- Instructions for the task
The expected response is the full set of records, unchanged.

-------- Data listing --------

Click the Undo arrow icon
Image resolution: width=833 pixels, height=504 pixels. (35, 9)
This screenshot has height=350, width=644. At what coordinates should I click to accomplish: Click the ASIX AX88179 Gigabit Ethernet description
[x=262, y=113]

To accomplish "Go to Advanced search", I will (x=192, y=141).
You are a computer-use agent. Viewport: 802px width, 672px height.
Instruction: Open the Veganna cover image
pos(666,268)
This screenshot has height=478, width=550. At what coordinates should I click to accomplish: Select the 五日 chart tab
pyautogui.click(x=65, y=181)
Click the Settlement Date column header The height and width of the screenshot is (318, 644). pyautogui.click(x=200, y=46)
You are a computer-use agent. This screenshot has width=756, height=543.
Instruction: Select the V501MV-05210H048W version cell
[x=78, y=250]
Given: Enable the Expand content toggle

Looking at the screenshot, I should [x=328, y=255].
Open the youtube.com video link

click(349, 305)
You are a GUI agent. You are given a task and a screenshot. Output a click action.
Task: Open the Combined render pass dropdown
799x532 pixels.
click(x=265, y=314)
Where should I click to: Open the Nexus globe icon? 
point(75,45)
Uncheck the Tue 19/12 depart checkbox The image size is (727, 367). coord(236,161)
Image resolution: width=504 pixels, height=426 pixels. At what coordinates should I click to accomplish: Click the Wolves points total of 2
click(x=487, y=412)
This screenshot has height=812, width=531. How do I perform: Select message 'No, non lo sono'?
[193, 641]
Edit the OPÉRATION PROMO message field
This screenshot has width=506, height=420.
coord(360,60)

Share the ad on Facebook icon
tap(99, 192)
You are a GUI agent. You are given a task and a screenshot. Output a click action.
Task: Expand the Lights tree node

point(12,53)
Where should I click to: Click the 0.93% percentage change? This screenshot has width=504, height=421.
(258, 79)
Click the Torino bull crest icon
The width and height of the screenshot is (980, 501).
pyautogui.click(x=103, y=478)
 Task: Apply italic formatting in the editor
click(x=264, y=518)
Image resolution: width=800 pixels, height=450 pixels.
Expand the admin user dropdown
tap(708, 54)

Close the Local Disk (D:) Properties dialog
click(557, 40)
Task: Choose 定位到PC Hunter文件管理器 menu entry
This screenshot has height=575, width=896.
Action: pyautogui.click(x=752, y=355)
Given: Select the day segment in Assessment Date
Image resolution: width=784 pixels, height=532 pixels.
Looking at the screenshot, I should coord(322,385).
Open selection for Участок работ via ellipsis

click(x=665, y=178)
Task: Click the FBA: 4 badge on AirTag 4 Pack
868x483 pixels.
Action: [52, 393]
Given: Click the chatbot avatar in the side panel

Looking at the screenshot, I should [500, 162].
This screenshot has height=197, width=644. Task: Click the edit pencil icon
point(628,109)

--------

- Response to this exercise
Click the Undo arrow icon
Image resolution: width=833 pixels, height=504 pixels. (35, 9)
This screenshot has height=350, width=644. At what coordinates should I click to accomplish: Click the ASIX AX88179 Gigabit Ethernet description
[x=262, y=113]

To accomplish "Go to Advanced search", I will (x=192, y=141).
You are a computer-use agent. Viewport: 802px width, 672px height.
Instruction: Open the Veganna cover image
pos(666,268)
This screenshot has height=478, width=550. At what coordinates should I click to accomplish: Select the 五日 chart tab
pyautogui.click(x=65, y=181)
Click the Settlement Date column header The height and width of the screenshot is (318, 644). pyautogui.click(x=200, y=46)
You are a computer-use agent. This screenshot has width=756, height=543.
Instruction: Select the V501MV-05210H048W version cell
[x=78, y=250]
Given: Enable the Expand content toggle

Looking at the screenshot, I should [x=328, y=255].
Open the youtube.com video link

click(349, 305)
You are a GUI agent. You are given a task and a screenshot. Output a click action.
Task: Open the Combined render pass dropdown
799x532 pixels.
click(x=265, y=314)
Where should I click to: Open the Nexus globe icon? 
point(75,45)
Uncheck the Tue 19/12 depart checkbox The image size is (727, 367). coord(236,161)
Image resolution: width=504 pixels, height=426 pixels. At what coordinates should I click to accomplish: Click the Wolves points total of 2
click(x=487, y=412)
This screenshot has height=812, width=531. How do I perform: Select message 'No, non lo sono'?
[193, 641]
Edit the OPÉRATION PROMO message field
This screenshot has width=506, height=420.
coord(360,60)

Share the ad on Facebook icon
tap(99, 192)
You are a GUI agent. You are given a task and a screenshot. Output a click action.
Task: Expand the Lights tree node

point(12,53)
Where should I click to: Click the 0.93% percentage change? This screenshot has width=504, height=421.
(258, 79)
Click the Torino bull crest icon
The width and height of the screenshot is (980, 501).
pyautogui.click(x=103, y=478)
 Task: Apply italic formatting in the editor
click(x=264, y=518)
Image resolution: width=800 pixels, height=450 pixels.
Expand the admin user dropdown
tap(708, 54)

Close the Local Disk (D:) Properties dialog
click(557, 40)
Task: Choose 定位到PC Hunter文件管理器 menu entry
This screenshot has height=575, width=896.
Action: pyautogui.click(x=752, y=355)
Given: Select the day segment in Assessment Date
Image resolution: width=784 pixels, height=532 pixels.
Looking at the screenshot, I should coord(322,385).
Open selection for Участок работ via ellipsis

click(x=665, y=178)
Task: Click the FBA: 4 badge on AirTag 4 Pack
868x483 pixels.
Action: [52, 393]
Given: Click the chatbot avatar in the side panel

Looking at the screenshot, I should [500, 162].
This screenshot has height=197, width=644. Task: Click the edit pencil icon
point(628,109)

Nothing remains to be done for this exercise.